Passage to read:
****************
In the picture above, Reesa is holding a letter she received from her first mammogram giving her an all clear. But following her instincts, she continued to ask questions.
I told everyone at the party about my diagnosis. I had done so much research on line, and was fortunate enough to find Terry Lynn Arnold in those searches. When my oncologist gave me the full details and protocols he was right on target with everything I had learned about treatment for IBC. He encouraged me to continue on the path of knowledge, as frightening as that might be for some patients. He saw ME, and knew this was an important aspect of my personality to get into the nitty gritty of every damn thing. He encouraged me to go to Mays Clinic after my chemo was completed. I started talking to anyone who asked (questions came especially when the hair began to fall out).
I tried keeping a blog for a few years, but my heart was not really in it. I think the memories traumatized me, especially as others from our group were taken much too young. Why am I still here when she had a beautiful family with children to care for?
All of those friends, family and strangers I spoke to were my support group. I am not as active talking about cancer as I used to be, mostly because I am not in doctor’s offices and clinics and hospitals as much as I was back then. I often think about the struggle for many of us to protect kids and elder family members from the harsh reality of IBC. I seldom feel the urge to wish people a happy birthday and I know why, even if they don’t. Makes me feel so awkward and awful to be this way.”
I knew nothing about complications from removing lymphatic nodes, so today I would ask them to measure my arms and trunk before surgery and insist on having a microsurgeon available for lymphatic bypass during the procedure. This was not as readily available 11 years ago, but I was lucky I learned a few days before surgery that knowing your starting point of inflammation by measuring, would let you know immediately if your body is collecting fluid by an increase in arm or trunk size.
Also, I had some pushback for asking them to remove both breasts for my symmetry (so being more prepared for that discussion was an important thing I missed, and I could have learned much more about complications of reconstruction, average number of surgeries each breast requires for that recon, etc. had I known what to ask the team.)
I felt I had to do my own research and defend the “psychological repercussions” the doctors seemed so worried about…but that research was helpful, and they knew I had asked myself all those questions.
Bottom line, ask about everything that you can think of no matter how silly or unsure you are of the subject, because they should have the answers to guide you in all of these many decisions.
Thank you for sharing your story, Reesa.
****************
The data:
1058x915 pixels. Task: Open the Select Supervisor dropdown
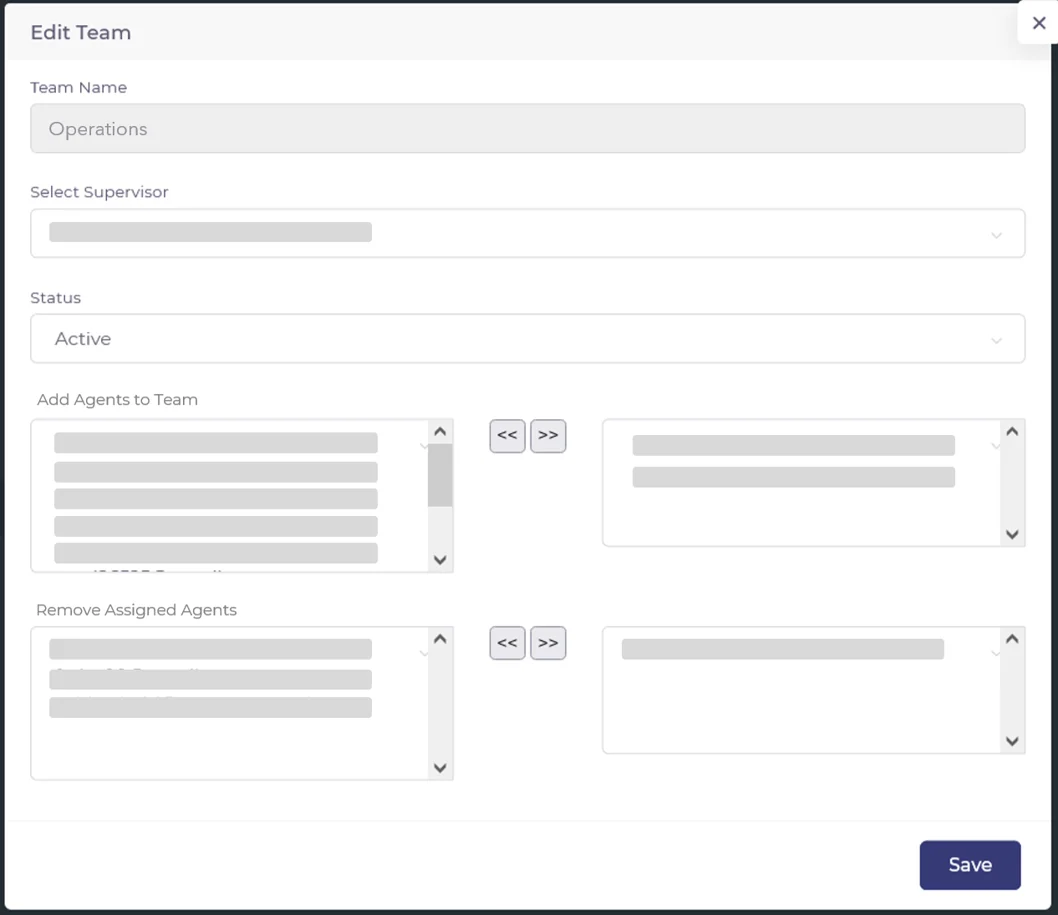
****************
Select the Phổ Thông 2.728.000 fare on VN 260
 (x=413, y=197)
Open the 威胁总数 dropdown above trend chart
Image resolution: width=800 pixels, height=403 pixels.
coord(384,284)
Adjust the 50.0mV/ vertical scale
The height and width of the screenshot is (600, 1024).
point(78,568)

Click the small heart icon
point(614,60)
****************
How to complete this task: From the account of Reesa's experience with breast cancer, copy out word for word the stretch that opens with "Bottom line, ask" and stops after "these many decisions.".

Solution to the problem:
Bottom line, ask about everything that you can think of no matter how silly or unsure you are of the subject, because they should have the answers to guide you in all of these many decisions.